With Davy, there was sweetness and humor and fun.  He wasn’t dangerous – in fact, he could probably come over to your house, charm your mother, and talk sports with your father (I believed this about him long before the Brady Bunch episode).  It was the prospect of laughter and fun that made my restless heart melt – even at ten years old. 


Now, at his death, he was almost totally out of the limelight, and I really had forgotten him, for the most part, except when I fire up the turntable and play record after record when I’m feeling sad and restless, but I am shaken by his death.  Not only by the fact that he was 66 (and what that says about my own age) and, realistically, getting to the age when death could happen any time, but also by the sheer number of years that have flown by (sorry – cliché) since I loved him so ardently. 

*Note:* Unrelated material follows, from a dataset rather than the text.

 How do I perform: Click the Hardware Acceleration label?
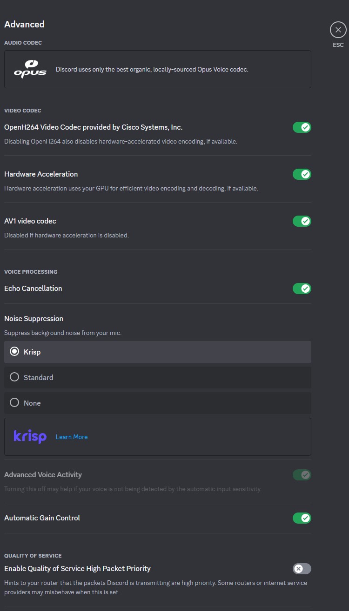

I loved Davy when both of us were beautiful and powerful, when I thought my beauty and power would last forever, and I believed they were enough to make any boy love me.  I loved him before I knew that love, so shiny and energizing, could tarnish and hold disappointment and sadness, before the loss of beauty and power. 


Yes, Sparky, there is life after the Monkees – many, many years of good, well-lived, well-loved life for both Davy and me.  But his death takes me back, just for a little while, to the burning love I felt for someone who didn’t know I existed, and which taught me so much about burning, real-life love.